What I have to say to Mr. Plotkin: If you truly believe, as you profess to, in the need for a revolution in American journalism, you might start with the less-than-revolutionary step of paying your interns from the get go. [NOTE: According to Yahoo! Real Estate, Point Reyes Station has a cost of living index of 261.7, more than twice the national average of 99.52.] Any graduate of Columbia should well understand what an insidious collusion between journalism schools and media organizations the unpaid internship is, and should also understand the frustration of working in an industry that increasingly requires its new members to suffer multiple rounds of the internship gauntlet before landing an actual job. A master’s degree in journalism from Berkeley costs over $20,000, not including incidentals like rent. We may be fools for getting the degree in the first place, but we are, most of us, well meaning fools. We want to do the good work. We also want to eat.
But perhaps Mr. Plotkin just can’t sympathize. If he has enough to purchase an newspaper at the age of 35, then he probably doesn’t have to worry about loan repayment. On the other hand, he probably also has enough to kick us students of the “finest journalism schools” a hundred bucks a week to cover the cost of commuting to his pretty little community so we can supply him with his Pulitzer-worthy material.

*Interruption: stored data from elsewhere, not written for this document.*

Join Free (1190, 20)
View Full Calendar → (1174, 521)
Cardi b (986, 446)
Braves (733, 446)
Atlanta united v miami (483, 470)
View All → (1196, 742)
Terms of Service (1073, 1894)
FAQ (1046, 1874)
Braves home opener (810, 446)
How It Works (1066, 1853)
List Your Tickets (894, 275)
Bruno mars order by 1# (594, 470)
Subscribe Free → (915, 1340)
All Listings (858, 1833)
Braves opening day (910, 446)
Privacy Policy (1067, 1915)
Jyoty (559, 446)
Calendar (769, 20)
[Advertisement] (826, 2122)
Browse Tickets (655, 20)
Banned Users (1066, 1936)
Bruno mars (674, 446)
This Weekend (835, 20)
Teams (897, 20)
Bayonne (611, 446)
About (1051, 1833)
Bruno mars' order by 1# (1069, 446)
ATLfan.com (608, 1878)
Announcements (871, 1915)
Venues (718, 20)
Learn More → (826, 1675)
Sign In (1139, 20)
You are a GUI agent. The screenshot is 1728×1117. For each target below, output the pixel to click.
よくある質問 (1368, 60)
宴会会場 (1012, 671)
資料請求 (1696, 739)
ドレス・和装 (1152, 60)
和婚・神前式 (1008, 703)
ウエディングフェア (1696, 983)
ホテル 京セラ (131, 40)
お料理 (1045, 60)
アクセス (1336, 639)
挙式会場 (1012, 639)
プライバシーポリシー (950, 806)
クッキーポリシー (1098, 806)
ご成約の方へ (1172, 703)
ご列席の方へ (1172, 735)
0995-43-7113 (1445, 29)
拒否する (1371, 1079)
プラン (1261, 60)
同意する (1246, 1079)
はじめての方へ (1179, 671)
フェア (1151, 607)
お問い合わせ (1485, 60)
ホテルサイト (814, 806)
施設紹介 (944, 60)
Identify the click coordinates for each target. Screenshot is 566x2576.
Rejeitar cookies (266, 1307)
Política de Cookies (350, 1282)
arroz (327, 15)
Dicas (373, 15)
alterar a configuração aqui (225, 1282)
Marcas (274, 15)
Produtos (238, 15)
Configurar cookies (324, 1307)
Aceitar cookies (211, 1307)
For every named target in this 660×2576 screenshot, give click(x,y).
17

[NOTE: This post was previously published several days ago. By stroke of idiocy on the part of the owner of this site, the original was deleted, along with two comments—one that claimed to be from a sympathetic staffer at the Point Reyes Light and one from a former staffer challenging Plotkin's claims of the newspaper's "famous" insolvency, with additional revelation that its interns were, once upon a time, paid. I've republished the post in its entirety, minus a little photo of Plotkin, and humbly invite those who commented on it to comment again. Apologies for the mix-up.]